Tidak ingin di marahi Valdes, Yuka berpura-pura tidur di dalam pelukan Valdes.
.
.
✨Hari pertama✨
Valdes berdiri di samping ranjang sambil menemani Yuka mengganti perban oleh Dokter pribadi. Yuka terus merengek kepada Valdes, “Izinkan aku bersekolah ya!”
“Tidak!”
“Izinkan ya!” bujuk Yuka dengan wajah imut.
“Tidak!” sahut Valdes membuang wajah merona nya ke sisi kanan.
Yuka memasang wajah kecut sambil menatap Valdes. ‘Gawat-gawat! Bisa-bisanya aku membuat cedera diriku sendiri. Rencanaku jadinya sedikit tertunda gara-gara hal seperti seperti ini.’
.
.
✨✨Hari kedua✨✨
Sudah 2 hari Yuka tidak di izinkan pergi bersekolah, hal itu membuat Grace dan Rado kuatir.
“Gimana kabar Yuka?” tanya Grace.
“Mungkin cederanya buruk. Sepulang sekolah sebaiknya kita singgah ke rumah Yuka. Bagaimana?”
“Aku setuju.”
Percakapan itu terdengar oleh gadis sombong tersebut, membuat gadis sombong tersebut ingin ikut bersama dengan mereka.
Sambil berjalan penuh ragu gadis sombong menghampiri meja Grace dan Rado, kedua tangan diletakkan di depan perut, “Aku juga ikut ya?”
“APA!”
.
💫Di kediaman rumah Yuka💫
“Kenapa aku harus terus terbaring di atas ranjang ini!” Yuka menyingkap selimut, “Aku mau turun. Aku mau pergi jalan-jalan saja.”

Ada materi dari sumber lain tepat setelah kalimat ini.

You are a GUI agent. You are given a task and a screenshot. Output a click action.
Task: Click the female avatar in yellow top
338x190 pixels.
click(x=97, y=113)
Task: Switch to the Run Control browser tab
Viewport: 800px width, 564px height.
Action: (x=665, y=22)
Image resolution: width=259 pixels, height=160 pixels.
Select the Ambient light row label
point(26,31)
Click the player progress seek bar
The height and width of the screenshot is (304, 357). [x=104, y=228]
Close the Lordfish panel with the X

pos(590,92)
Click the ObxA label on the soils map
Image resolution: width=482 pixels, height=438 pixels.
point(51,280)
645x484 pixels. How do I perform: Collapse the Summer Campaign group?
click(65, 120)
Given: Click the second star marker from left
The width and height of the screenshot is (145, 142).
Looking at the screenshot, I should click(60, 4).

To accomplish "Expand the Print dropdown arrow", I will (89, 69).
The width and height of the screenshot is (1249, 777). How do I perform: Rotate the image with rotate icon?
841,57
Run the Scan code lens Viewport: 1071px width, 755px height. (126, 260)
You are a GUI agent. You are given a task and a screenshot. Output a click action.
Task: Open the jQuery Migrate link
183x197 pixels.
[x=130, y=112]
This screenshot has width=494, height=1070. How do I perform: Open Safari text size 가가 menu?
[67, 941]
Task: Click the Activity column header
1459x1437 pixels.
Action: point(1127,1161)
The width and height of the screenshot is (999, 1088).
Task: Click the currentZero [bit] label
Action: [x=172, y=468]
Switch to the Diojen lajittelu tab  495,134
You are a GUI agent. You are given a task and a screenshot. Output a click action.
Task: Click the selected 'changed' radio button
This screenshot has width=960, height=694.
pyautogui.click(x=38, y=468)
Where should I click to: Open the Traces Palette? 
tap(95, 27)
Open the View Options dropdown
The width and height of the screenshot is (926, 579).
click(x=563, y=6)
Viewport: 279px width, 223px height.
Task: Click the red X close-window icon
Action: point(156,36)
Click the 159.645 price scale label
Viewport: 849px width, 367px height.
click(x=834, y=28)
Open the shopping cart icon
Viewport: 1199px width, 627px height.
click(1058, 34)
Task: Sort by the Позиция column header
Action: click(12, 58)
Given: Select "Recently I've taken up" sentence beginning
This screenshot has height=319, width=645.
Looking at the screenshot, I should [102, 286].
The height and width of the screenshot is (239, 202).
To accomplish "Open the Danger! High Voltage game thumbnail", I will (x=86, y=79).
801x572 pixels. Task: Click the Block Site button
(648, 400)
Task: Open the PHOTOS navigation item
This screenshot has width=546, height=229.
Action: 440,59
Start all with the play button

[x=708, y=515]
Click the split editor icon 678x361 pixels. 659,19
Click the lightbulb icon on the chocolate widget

Saat kedua kaki sudah berdiri di samping ranjang, terdengar suara tawa renyah, “Ha ha ha”
Suara tersebut ternyata berasal dari kakek tua. Kakek tua tersebut berjalan ke arah Yuka, “ Usaha kamu mulai menampakkan hasil.”
“Apa maksud kakek?”
“Kamu akan melihatnya sebentar lagi,” kakek tua berbalik badan. Kedua kaki melangkah tanpa menapakkan kedua kakinya menembus dinding.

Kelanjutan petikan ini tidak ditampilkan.